Snow. Cold. Winter. All are words many Canadians dislike hearing and a season they dread even more.
I’m not fond of winter. I don’t like chattering teeth, stiff fingers and messy roads. I don’t enjoy piling on layers of clothing, hat hair, and a runny nose. More than anything, I really can’t stand wading through deep snow, tripping, and ending up with chunks of it on my face and inside my coat.
I’m a summer person. I was born in July, and many of my favourite memories took place in the time between school years. I used to think I wanted to live somewhere it was summer all year round.
I left for Argentina in March 2011. March, as any Albertan knows, is the worst month of the year. It’s a month that should be warmer but isn’t, and a month when flowers should be emerging, but are instead covered by a thick blanket of stubborn snow.
It was during a March like this that I hopped on a plane for the long flight to Buenos Aires. I was looking forward to exchanging it for a subtropical climate.

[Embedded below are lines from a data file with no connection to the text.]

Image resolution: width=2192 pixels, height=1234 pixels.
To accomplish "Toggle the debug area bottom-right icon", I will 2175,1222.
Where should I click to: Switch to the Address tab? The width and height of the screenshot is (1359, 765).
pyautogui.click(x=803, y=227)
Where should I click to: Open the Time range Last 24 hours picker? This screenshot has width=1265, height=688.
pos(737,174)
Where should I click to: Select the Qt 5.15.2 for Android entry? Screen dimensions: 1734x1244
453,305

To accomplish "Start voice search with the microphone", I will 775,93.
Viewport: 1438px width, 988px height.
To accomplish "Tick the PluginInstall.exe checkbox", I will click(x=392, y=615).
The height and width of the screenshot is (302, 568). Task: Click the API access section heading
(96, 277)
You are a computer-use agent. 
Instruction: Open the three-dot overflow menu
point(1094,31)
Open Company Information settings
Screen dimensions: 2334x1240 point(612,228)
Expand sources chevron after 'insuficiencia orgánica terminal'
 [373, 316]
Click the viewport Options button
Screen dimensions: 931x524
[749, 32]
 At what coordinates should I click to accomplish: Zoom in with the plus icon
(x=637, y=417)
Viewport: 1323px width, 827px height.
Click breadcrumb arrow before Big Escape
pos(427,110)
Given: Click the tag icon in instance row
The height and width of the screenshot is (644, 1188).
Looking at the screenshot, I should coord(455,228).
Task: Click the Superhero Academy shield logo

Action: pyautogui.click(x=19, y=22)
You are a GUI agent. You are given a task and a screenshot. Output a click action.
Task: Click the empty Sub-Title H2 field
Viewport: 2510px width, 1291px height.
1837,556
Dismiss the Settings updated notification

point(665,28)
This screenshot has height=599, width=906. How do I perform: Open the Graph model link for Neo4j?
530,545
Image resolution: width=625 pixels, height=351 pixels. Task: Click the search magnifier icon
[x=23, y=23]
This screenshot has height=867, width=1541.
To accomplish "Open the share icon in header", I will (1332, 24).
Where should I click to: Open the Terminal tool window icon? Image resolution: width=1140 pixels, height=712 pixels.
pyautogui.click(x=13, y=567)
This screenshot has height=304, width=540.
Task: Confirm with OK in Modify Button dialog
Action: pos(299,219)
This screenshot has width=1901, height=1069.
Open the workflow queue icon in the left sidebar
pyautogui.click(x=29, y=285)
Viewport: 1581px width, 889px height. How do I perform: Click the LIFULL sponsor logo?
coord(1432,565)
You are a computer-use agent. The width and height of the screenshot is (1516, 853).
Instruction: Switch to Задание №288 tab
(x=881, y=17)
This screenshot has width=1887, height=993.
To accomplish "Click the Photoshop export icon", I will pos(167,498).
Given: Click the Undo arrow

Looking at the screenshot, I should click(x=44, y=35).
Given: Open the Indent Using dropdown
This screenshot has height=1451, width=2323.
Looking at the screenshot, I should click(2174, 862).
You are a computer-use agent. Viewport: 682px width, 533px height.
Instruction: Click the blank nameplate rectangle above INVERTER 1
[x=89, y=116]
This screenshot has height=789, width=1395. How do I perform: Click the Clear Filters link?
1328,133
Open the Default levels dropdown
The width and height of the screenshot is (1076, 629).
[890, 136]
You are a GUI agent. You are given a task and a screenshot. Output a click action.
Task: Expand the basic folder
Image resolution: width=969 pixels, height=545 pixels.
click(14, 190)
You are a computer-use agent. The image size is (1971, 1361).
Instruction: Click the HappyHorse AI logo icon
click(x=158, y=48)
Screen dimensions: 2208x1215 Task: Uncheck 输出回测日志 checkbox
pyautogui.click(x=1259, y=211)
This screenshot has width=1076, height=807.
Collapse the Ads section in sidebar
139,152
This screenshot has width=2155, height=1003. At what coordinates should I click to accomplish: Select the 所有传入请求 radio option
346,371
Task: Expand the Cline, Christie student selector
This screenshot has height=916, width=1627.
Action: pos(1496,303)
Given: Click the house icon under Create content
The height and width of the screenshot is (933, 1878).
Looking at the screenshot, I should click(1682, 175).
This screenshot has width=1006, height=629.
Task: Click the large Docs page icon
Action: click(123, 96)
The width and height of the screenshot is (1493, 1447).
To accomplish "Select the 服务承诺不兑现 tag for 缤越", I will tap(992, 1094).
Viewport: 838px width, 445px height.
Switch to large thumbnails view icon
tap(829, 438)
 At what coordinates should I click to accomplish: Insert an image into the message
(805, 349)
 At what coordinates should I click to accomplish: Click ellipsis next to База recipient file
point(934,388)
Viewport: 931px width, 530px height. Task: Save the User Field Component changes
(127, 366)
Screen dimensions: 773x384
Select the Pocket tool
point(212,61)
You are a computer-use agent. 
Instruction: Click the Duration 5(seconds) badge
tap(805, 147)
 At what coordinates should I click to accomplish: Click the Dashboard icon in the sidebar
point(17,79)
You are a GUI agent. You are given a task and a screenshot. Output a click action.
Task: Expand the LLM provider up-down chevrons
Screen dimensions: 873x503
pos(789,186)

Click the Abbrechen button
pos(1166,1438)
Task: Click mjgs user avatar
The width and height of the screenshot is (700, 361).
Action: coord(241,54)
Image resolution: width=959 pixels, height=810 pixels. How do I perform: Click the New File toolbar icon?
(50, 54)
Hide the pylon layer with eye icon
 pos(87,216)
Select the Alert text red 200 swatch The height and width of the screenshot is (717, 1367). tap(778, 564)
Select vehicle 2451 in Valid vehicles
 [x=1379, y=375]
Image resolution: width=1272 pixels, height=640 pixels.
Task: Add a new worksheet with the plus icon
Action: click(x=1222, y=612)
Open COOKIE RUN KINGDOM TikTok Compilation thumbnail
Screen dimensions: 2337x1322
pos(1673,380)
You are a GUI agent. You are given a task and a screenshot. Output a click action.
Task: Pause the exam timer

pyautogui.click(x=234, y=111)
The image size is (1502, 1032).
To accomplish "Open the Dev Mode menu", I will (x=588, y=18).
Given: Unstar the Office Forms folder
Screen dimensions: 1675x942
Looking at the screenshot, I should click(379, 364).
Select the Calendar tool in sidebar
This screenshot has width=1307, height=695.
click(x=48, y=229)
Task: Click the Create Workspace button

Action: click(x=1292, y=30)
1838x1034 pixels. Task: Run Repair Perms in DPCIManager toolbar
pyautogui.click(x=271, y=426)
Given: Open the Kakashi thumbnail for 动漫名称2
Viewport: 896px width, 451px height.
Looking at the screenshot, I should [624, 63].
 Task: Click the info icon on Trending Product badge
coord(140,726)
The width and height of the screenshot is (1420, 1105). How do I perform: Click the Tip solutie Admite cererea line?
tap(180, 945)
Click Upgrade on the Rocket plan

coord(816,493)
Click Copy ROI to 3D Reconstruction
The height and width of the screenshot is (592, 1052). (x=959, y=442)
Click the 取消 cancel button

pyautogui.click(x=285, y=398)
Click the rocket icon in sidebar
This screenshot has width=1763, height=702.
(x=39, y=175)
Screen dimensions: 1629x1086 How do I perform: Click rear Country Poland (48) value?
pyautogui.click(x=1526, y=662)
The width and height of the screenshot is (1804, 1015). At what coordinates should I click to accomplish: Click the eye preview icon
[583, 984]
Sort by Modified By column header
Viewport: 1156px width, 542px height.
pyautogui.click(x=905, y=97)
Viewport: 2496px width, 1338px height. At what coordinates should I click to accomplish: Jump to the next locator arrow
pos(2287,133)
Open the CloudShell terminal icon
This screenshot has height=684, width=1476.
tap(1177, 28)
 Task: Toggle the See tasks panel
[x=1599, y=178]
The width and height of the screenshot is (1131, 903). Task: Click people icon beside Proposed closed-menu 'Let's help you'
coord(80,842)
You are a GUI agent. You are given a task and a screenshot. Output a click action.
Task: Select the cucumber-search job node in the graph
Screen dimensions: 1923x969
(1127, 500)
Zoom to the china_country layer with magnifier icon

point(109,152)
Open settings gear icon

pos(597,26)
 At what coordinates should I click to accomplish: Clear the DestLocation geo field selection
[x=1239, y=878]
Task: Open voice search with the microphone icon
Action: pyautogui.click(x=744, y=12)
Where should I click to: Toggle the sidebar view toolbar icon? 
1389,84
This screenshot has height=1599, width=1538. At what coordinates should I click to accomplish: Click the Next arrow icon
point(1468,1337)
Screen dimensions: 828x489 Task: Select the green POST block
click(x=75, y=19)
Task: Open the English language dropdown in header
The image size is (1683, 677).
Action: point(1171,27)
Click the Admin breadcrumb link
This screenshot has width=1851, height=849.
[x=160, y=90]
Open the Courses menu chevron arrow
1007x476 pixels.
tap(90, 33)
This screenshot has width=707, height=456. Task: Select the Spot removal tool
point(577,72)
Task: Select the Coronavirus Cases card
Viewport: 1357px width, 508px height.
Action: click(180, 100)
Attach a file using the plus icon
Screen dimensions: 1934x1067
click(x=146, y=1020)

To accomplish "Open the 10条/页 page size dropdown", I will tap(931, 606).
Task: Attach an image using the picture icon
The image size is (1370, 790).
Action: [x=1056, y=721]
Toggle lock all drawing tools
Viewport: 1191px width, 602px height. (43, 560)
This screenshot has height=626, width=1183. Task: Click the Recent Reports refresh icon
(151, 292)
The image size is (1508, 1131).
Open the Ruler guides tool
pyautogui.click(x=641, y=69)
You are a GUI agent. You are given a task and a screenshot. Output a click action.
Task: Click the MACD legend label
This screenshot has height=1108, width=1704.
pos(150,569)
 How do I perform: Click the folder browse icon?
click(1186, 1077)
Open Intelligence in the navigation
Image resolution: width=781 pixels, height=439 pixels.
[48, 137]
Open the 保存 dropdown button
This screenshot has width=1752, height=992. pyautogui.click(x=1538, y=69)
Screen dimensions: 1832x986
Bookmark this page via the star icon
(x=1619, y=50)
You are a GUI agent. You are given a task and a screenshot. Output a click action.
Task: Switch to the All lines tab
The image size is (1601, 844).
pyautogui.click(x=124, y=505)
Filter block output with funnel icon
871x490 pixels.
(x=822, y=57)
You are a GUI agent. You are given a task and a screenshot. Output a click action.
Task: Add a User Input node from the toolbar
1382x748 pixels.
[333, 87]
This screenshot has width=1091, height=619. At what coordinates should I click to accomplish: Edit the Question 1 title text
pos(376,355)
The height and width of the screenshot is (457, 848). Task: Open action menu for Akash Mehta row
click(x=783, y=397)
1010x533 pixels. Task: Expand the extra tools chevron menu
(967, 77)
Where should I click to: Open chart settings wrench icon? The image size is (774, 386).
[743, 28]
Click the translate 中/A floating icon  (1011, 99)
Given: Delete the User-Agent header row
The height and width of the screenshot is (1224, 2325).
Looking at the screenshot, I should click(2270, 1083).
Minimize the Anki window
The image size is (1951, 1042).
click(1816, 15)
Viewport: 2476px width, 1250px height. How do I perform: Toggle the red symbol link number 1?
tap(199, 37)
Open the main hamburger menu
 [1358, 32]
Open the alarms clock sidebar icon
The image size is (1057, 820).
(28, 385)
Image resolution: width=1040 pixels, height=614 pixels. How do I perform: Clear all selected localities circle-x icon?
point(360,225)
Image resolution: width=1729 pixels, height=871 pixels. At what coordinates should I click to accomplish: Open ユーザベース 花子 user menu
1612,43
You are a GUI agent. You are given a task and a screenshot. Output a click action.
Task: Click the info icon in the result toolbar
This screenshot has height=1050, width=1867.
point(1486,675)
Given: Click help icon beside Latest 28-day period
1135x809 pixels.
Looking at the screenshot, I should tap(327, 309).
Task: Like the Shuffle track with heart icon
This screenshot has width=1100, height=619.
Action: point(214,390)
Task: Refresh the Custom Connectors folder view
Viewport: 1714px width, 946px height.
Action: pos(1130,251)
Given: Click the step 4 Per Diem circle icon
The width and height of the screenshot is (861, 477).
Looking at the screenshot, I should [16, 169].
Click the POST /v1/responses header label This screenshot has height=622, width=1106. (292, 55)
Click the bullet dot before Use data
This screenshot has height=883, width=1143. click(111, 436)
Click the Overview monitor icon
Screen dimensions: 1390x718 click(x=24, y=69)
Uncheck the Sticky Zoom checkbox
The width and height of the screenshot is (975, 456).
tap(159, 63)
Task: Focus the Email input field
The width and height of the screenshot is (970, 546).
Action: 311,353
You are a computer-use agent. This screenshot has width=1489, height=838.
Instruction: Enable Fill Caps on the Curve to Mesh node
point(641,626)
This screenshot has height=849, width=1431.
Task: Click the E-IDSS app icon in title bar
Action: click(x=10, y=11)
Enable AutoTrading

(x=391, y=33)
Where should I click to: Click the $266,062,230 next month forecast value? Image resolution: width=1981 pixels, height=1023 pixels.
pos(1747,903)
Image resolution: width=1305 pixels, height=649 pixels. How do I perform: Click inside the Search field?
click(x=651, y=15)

Argentina is on the other side of the equator, and their seasons are the opposite of ours. I arrived near the end of their summer. Temperatures hung around the high 20’s, magnified several times by the surrounding buildings and number of people on the streets.
Mar del Plata, the seaside city where I lived, was much cooler. The city’s wide beaches were packed every day with people tempted by the breeze off the water.
As summer left, so did the crowds. The waves crashed onto empty beaches, and many businesses closed up. The weather, in my opinion, was still warm. I didn’t wear a jacket very often.
Many locals didn’t seem to think the weather was still warm. Throughout fall and into winter (with a daily high around 10˚C), they wore jackets, gloves, and hats. I saw runners with a scarf pulled across their nose and mouth. They stared at my light jacket.
I celebrated my birthday in winter for the first time. If I were home, it would have seemed a particularly cold and rainy July day, uncommon but not unheard of.
As I realized my birthday was not a cold summer day, but actually in the middle of winter, I thought that Mar del Plata residents don’t get to experience winter the way I do in Canada.
They don’t get to sit by a fire, wood or gas, as fat, fluffy snowflakes fall outside. They don’t get to go tobogganing as children down a snowy slope. They don’t get to go skating on a frozen lake.
The cherished Canadian ideal of a “white Christmas” doesn’t exist there. They go to the beach on Christmas Day.
While I think winter is a tad overeager in Canada, with snow falling in October every year without fail, it’s difficult for me to imagine a year without it. While I grumble about the cold, the coats, and the snow, it’s as much a part of my yearly routine as a too-short summer.
I will not welcome the snow until November. I will hold onto my fall jacket as long as the leaves cling onto the trees. However, winter and cooler temperatures are an important part of the year, and not just because they help us appreciate the warmth of summer.